## DIRECTIONS
Copy out every one of the rows below, requests included, adding 45 to each coordinate in the answers.

--- Start of DATASET ROWS ---

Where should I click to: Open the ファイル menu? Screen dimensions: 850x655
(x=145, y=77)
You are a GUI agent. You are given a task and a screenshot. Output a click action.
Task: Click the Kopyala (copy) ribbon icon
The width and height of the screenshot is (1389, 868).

--- End of DATASET ROWS ---

## ANSWER FOR THIS EXERCISE
Where should I click to: Open the ファイル menu? Screen dimensions: 850x655
(x=190, y=122)
You are a GUI agent. You are given a task and a screenshot. Output a click action.
Task: Click the Kopyala (copy) ribbon icon
The width and height of the screenshot is (1389, 868).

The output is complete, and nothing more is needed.